(TASK TO CARRY OUT): Begin at the line containing "The image size is (1568, 752)." and give again every line to the end of the records, exactly, without the pictures.

(RECORDS FOR THE EXERCISE):
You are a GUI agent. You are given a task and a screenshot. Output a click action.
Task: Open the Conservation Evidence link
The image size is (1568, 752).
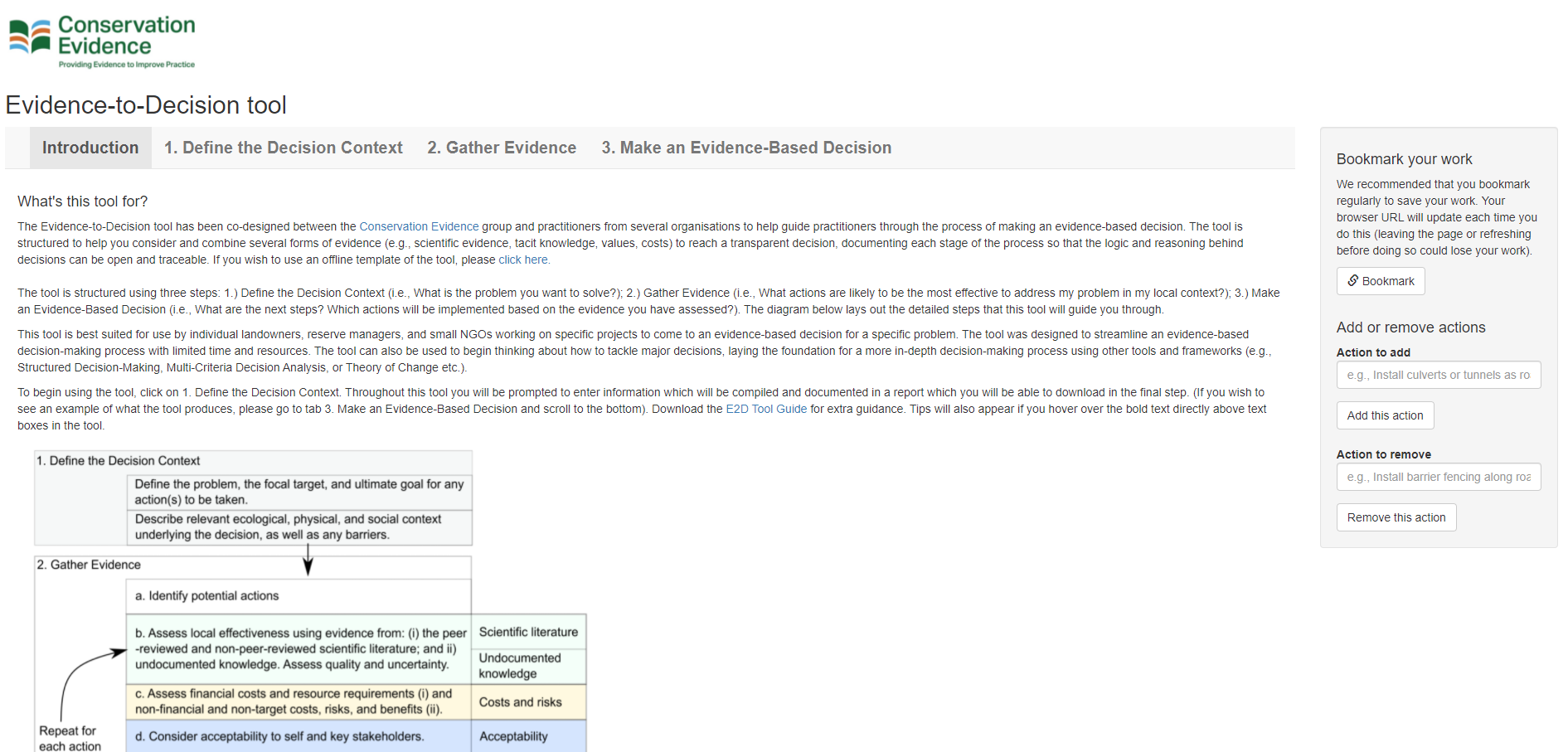418,226
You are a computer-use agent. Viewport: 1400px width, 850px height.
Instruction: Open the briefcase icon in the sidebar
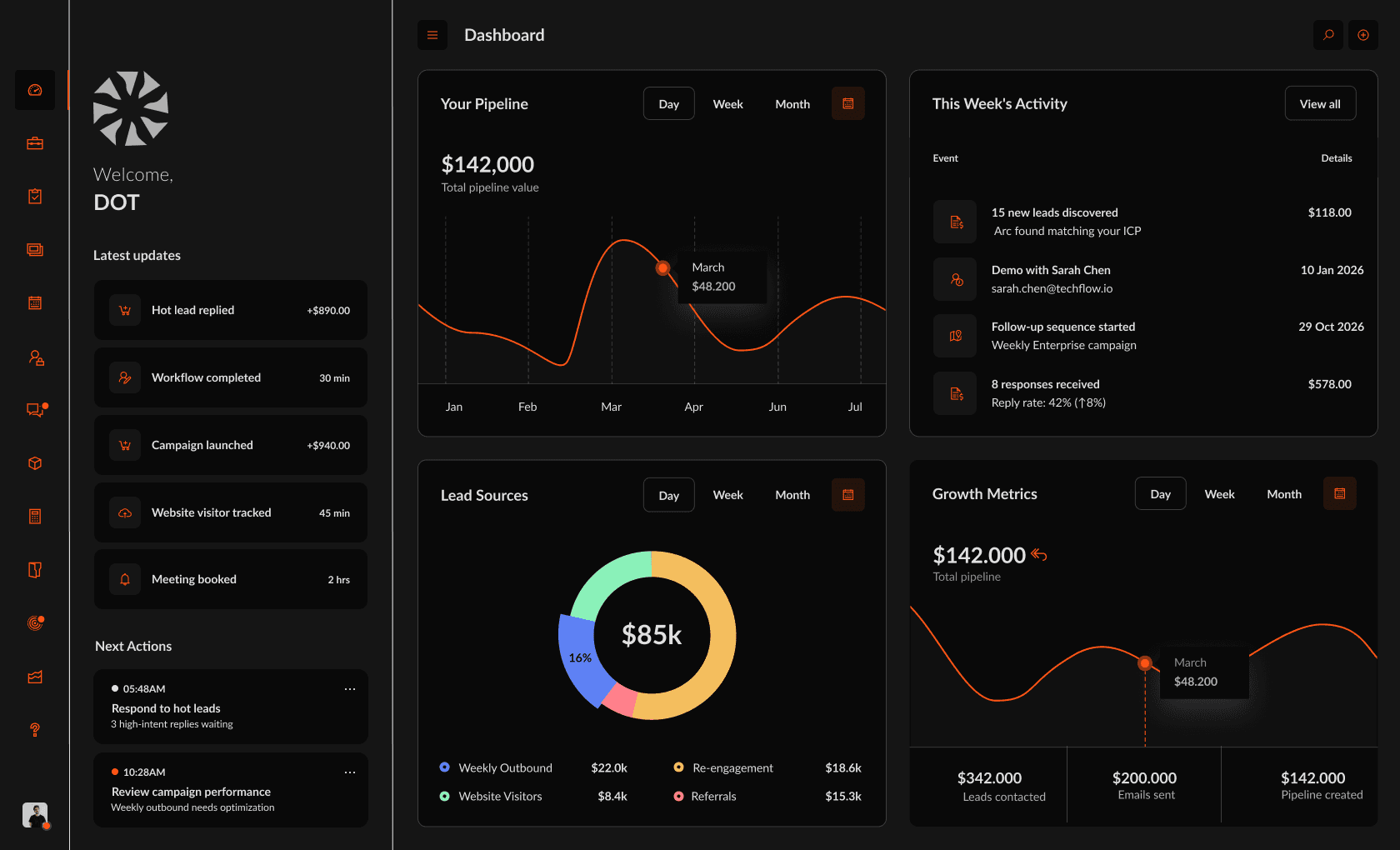(34, 142)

(YOUR SOLUTION):
The image size is (1568, 752).
418,226
You are a computer-use agent. Viewport: 1400px width, 850px height.
Instruction: Open the briefcase icon in the sidebar
(34, 142)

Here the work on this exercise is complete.